I also couldn’t shake the fact that it was going to be very expensive.

It was indeed very expensive, so much so that I considered not going through with the appointment at all. I ended up having to pay almost $400 out of pocket just for the co-pay. I felt as though I had to balance my feeling of needing to be seen with not being able to afford it the entire visit, and that definitely overshadowed my ability to get to know these providers very well on the first visit. I just didn’t know if I could realistically afford a follow-up…

…and an MRI, and a second follow up, and a visit to my gynecologist (to pursue further information about birth control that would not interfere with my migraine treatment), and a visit to my dentist (to ensure there weren’t any dental issues influencing my migraines and contributing to my head pain) … just to follow up at the neurologist.

It was a long, overwhelming laundry list.

Realistic expectations and evaluating options

While I knew it was time for me to find a different route for treatment, and though I was excited to be able to meet with a more specialized doctor, I also felt extremely overwhelmed with the fees I was going to have to pay just to be seen, the labs and scans I knew were to come and how much they would be, and the long road ahead to building trust with this new team of healthcare professionals who served tons of patients.

Having had a glimpse into the window of more specialized treatment, but feeling that there was a huge barrier to entry, I decided to research more options.

Keeping hope

It can be really difficult to find care that actually works, and that we feel good about as migraine patients. What works for one patient may not work for the next, and some treatment and management plans are inaccessible due to financial or geographical barriers. I try to keep hope and advocate for myself and ask questions to make my own treatment and management more accessible, and I remind myself that it will take time, but that it is worth it to continue to try.
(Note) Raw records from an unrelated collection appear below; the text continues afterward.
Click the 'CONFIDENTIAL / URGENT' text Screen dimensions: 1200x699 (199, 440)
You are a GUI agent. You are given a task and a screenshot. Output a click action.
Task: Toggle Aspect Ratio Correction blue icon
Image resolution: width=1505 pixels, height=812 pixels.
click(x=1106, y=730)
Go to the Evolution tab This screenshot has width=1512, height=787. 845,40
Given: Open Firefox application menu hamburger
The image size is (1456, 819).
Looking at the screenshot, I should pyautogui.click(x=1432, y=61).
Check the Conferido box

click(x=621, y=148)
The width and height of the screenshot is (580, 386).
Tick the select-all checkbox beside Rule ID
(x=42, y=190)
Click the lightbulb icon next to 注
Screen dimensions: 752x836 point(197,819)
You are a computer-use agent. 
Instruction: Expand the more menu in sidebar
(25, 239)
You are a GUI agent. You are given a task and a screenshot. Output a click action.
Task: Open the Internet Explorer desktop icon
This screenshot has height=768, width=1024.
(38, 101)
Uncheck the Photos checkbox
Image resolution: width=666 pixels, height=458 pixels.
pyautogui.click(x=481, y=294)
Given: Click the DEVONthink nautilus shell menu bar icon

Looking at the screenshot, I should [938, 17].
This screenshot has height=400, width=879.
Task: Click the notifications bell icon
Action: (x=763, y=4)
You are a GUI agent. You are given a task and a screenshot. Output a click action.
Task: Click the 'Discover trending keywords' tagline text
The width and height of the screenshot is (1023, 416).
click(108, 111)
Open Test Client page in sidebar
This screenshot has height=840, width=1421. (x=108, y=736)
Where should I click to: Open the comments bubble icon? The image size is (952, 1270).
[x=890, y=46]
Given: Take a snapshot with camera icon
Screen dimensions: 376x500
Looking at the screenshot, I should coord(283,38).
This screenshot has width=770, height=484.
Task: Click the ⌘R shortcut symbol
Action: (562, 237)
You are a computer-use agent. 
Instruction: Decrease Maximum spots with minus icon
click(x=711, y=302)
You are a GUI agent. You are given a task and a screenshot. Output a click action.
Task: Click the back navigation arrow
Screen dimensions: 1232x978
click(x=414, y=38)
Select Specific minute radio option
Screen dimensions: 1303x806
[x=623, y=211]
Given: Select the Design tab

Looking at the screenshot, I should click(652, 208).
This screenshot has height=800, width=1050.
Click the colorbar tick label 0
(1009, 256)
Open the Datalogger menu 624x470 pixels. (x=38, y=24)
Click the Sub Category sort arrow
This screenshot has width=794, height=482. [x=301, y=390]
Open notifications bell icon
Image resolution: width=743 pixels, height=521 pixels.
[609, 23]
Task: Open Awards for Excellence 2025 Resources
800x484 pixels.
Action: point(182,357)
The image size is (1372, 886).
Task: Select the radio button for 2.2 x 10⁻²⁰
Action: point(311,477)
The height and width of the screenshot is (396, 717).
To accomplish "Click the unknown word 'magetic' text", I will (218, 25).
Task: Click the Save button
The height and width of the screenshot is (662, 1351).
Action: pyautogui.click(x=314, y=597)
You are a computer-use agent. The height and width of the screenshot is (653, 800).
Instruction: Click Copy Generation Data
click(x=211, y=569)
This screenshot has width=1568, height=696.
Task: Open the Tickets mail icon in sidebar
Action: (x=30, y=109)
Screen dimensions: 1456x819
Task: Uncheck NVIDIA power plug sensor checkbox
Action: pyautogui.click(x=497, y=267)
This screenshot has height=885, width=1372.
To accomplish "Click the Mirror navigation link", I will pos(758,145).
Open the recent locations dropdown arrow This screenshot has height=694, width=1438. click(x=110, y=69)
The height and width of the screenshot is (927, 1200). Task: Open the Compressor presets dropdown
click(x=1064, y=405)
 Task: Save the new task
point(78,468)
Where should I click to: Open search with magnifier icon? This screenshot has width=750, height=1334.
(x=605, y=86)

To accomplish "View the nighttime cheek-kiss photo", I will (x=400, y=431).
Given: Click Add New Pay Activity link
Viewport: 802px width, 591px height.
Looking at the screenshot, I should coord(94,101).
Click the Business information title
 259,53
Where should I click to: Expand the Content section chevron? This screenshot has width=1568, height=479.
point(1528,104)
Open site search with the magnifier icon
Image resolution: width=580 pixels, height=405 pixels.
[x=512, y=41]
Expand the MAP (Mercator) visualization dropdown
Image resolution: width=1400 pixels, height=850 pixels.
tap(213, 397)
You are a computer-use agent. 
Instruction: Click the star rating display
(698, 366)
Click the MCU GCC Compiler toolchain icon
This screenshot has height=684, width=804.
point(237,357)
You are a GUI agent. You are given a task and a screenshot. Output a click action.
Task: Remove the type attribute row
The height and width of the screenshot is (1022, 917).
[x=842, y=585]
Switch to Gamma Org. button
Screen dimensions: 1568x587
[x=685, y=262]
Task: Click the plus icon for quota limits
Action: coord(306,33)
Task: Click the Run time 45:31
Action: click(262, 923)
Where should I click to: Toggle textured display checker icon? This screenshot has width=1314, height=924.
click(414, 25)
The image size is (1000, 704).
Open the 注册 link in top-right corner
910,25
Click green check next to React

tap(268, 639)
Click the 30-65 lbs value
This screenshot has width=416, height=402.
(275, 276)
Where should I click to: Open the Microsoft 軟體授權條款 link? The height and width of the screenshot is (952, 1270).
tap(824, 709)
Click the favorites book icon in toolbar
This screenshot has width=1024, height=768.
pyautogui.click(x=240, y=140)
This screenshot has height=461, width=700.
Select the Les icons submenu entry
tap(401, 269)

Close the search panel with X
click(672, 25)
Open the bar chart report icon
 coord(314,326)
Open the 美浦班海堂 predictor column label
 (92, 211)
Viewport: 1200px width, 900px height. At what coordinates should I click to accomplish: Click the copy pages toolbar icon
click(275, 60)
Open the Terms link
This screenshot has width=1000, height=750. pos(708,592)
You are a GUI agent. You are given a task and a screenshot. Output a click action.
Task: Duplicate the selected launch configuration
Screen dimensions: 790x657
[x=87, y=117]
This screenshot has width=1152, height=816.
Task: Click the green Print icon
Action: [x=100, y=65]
Have you had to find more specialized treatment or a different care provider to continue your migraine management? Was your experience positive? What were some of the feelings you had when meeting a new doctor for the first time? Let’s discuss in the comments!

This article represents the opinions, thoughts, and experiences of the author; none of this content has been paid for by any advertiser. The Migraine.com team does not recommend or endorse any products or treatments discussed herein. Learn more about how we maintain editorial integrity here.

Comments

View Comments (3)
  • tucker
    4 weeks ago

    After my wonderful PCP did as much as he could, I tried a local neurologist that a couple coworkers seemed to have a good experience with. She was ok until I had a DVT. Then she said I had to go to a pain management doc b/c I was on a blood thinner. What??? So I marked her off the list and have never referred her again.
    I then started traveling 2 hours to a migraine specialist practice about 10 years ago. However, it seemed like they had new doctors come and go about every 2-3 years so I saw doctors, NP, PA and as soon as you got used to one they would leave.
    Like many stand-alone practices, they folded into a large hospital system several years ago. Finally the last doctors retired and moved away. I now see a new neurologist in that system and she’s ok. She even tried one of the new injections b/c my current preventive regimen wasn’t working. My concern is that they don’t communicate with me like they should, the office staff is rude to some people, and while I’m in the bridge program I’m not sure if they are still working on my PA now that my doc is out on maternity leave. I just hope she comes back…..

  • glassmind
    4 weeks ago

    My GP quit without notice between the time I called to make an appointment and the time a scheduler called me back. I have a temporary NP and am pending appointment with Nuerology. So awful that stress is a migraine trigger and navigating healthcare is stressful.

  • deedeevee1
    4 weeks ago

    My HP left his medical group this month. I was devastated by this news. He’s been my doc since I moved to Indianapolis. 12 years now. Since before I became ill. He will not be able to be replaced. He did refer me to a “close personal friend” of his. My appointment is on the 27th fingers crossed.